Libération sous caution du journaliste Santosh Yadav

Santosh Yadav, basé au Bastar, avait été emprisonné en septembre 2015 par la police de Chhattisgarh qui l’accusait d’avoir des liens avec les Naxalites et de participer à des opérations contre les forces de sécurité.

Santosh Yadav

La Cour suprême a finalement accordé une libération sous caution à Santosh Yadav.

Selon un article de Scroll.in, lundi, la Cour suprême a accordé une caution au journaliste indépendant Santosh Yadav, basé à Chhattisgarh, qui a passé au moins un an et demi en prison, a déclaré le Comité pour la protection des journalistes.

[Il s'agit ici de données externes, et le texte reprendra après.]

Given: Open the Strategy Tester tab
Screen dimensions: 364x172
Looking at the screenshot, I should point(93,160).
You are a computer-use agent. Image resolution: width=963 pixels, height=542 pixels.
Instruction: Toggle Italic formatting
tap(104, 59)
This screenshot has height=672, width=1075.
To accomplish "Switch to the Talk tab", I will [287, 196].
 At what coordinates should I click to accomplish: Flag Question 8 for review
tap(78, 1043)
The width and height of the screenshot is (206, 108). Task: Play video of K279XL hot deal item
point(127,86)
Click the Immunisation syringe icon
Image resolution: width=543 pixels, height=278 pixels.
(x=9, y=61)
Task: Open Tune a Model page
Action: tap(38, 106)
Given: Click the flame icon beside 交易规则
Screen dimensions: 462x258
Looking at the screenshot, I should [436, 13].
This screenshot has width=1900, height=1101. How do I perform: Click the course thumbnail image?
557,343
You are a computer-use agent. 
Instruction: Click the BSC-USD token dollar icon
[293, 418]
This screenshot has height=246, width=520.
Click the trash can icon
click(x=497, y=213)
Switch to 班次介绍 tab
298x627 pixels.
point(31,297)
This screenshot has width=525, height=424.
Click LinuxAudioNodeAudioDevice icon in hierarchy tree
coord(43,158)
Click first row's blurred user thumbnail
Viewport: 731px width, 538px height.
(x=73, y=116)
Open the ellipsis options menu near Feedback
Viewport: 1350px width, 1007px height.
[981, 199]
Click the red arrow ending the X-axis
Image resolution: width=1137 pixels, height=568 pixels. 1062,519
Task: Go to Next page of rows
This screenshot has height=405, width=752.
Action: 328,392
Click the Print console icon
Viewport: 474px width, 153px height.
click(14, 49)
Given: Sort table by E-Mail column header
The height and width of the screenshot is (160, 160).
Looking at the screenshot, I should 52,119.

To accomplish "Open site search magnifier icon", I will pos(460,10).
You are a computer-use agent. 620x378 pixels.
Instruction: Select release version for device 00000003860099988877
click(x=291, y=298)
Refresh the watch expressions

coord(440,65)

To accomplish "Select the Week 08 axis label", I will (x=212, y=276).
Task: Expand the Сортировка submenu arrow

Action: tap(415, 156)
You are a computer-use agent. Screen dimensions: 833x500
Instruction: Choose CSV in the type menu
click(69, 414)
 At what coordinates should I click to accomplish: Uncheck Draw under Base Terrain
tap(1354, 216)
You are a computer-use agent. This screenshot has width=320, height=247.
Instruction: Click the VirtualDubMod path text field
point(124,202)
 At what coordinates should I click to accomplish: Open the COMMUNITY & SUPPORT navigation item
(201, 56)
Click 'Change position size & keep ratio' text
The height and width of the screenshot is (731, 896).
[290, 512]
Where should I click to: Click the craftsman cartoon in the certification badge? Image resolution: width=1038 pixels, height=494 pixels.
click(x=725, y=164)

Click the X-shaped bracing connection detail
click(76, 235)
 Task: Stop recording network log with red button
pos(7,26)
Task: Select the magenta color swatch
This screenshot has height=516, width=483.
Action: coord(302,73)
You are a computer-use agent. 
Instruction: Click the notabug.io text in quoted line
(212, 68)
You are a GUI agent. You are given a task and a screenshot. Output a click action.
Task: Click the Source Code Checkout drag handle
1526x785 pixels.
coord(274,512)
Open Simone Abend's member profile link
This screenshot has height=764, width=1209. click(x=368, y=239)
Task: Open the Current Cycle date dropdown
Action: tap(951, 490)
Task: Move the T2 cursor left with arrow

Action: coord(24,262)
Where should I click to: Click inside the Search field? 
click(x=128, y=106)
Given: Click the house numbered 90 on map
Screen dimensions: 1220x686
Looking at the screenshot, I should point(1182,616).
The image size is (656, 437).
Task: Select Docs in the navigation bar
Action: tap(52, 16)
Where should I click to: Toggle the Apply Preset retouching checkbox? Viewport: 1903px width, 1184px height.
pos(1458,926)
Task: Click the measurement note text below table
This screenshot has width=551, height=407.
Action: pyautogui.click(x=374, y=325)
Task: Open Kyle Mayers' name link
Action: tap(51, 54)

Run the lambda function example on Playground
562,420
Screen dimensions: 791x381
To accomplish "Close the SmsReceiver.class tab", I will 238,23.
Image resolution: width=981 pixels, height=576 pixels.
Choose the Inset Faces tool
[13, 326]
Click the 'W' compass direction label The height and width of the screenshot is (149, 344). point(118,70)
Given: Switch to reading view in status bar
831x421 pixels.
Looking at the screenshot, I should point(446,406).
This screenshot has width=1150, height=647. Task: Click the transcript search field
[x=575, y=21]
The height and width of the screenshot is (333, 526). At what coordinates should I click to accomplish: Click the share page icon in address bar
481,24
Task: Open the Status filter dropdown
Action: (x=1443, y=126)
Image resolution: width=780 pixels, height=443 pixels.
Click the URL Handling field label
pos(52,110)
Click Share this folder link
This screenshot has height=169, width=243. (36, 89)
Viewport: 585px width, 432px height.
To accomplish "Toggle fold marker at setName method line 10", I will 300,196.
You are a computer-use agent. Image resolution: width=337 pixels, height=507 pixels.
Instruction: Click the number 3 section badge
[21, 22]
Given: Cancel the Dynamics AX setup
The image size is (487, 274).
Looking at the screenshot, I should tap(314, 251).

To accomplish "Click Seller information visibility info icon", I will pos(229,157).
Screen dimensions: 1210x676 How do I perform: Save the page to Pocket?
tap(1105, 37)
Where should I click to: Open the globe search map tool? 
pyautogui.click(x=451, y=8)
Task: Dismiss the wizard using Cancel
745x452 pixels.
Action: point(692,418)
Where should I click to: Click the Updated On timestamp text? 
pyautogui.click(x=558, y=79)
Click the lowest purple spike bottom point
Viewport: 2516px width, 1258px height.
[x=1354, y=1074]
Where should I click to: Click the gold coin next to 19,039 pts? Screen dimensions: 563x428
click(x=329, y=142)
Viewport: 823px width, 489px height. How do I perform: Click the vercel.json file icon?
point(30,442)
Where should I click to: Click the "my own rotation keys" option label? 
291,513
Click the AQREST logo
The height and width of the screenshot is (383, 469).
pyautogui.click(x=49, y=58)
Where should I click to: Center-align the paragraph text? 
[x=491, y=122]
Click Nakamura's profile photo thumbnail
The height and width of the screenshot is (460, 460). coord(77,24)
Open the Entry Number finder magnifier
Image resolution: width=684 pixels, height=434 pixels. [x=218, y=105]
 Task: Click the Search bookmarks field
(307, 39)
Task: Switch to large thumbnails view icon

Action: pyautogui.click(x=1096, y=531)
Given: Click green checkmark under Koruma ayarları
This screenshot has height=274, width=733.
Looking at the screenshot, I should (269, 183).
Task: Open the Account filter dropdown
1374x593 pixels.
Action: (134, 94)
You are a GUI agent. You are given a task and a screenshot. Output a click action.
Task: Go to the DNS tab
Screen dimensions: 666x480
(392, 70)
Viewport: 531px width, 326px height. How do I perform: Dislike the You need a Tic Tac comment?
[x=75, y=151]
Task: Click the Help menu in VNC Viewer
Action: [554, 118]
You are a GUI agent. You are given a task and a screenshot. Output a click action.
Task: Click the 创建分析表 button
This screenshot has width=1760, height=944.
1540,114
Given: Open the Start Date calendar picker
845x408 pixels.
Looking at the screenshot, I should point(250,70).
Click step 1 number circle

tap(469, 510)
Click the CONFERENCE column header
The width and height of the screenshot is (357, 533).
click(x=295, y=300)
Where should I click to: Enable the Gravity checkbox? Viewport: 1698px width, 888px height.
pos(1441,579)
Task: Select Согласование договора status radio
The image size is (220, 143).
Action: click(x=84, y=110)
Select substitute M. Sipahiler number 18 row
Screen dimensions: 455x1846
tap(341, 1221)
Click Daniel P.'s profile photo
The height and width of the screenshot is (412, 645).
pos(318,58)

New Delhi: Santosh Yadav, le journaliste du Chhattisgarh, a été libéré sous caution par la Cour suprême, a annoncé le Comité pour la protection des journalistes (CPJ) dans un tweet. Yadav a été arrêté en septembre 2015 par la police d’État en vertu de la loi spéciale sur la sécurité publique du Chhattisgarh pour «association avec une organisation terroriste» et «soutien et aide à des groupes terroristes».

Yadav, journaliste freelance basé au Bastar, a été arrêté le 29 septembre 2015, après que le commandant de la Force spéciale de police de Chhattisgarh, Mahant Singh, l’avait vu debout derrière un chasseur maoïste lors d’une embuscade à Darbha au mois d’août de cette année. La police de district a fait écho aux déclarations de Singh, accusant Yadav d’être un sympathisant maoïste; Le surintendant a également annoncé que Yadav était soupçonné d’avoir des liens avec Shankar, un chef maoïste dans la région. Cependant, Singh a plus tard « exprimé l’incapacité d’identifier l’accusé avec certitude », selon une note rédigée suite à défilé d’identification et datée du 1er janvier 2016.

Yadav en tant que journaliste courageux a témoigné de la situation locale dans divers quotidiens hindous, notamment Dainik Navbharat, Patrika et Dainik Chhattisgarh, qui ont rapporté des violations des droits de l’homme au Bastar. Yadav a souvent adressé les membres de la famille des personnes arrêtées par les forces de police de l’État au Jagdalpur Legal Aid Group, un collectif d’avocats qui offrait des services juridiques gratuits aux victimes d’abus policiers. Des journalistes et des activistes à travers le pays ont protesté suite à l’arrestation de Yadav.

Yadav a servi de point de contact et de vérification pour d’autres journalistes écrivant sur le Bastar, qui a été décrit comme un trou noir sans médias, avec des journalistes soumis à des menaces routinières, à l’intimidation et au harcèlement par la police.

journaliste emprisonné

Yadav a été inculpé en vertu de diverses sections de la loi sur les armes de 1959 et de la loi sur les substances explosives de 1908. Il a également été inculpé en vertu de la Loi de 1967 sur les activités illégales (UAPA) et de la Loi de 2005 sur la sécurité publique spéciale au Chhattisgarh (CSPSA), deux lois antiterroristes.

Sudha Bharadwaj, secrétaire général de l’Union Populaire pour les Libertés Civiles, a déclaré à Scroll.in que l’UAPA et l’ASPSC sont «largement considérées comme draconiennes tandis que les termes « activité illégale» énoncées dans ces lois sont vagues et si larges qu’elles couvrent énormément de choses et mènent à des abus grossiers et à des actes arbitraires et déraisonnables de la police et de l’administration de l’État ».

Le cas de Yadav souligne la question plus large de la diminution de la liberté de la presse en Inde, conjuguée à l’augmentation des taux de violence contre les journalistes. Dans son rapport publié en décembre 2016, le CPJ avait dit que Yadav était le seul journaliste indien à être emprisonné à cause de son travail. Selon le classement 2016 de l’index de la liberté de la presse dans le monde mis en place par Reporters Sans Frontières, l’Inde se classe 133ème/180 pays. Selon The Hindou, le rapport de RSF affirme que « le Premier ministre Narendra Modi semble indifférent à ces menaces et à ces problèmes, et il n’existe pas de mécanisme pour protéger les journalistes ».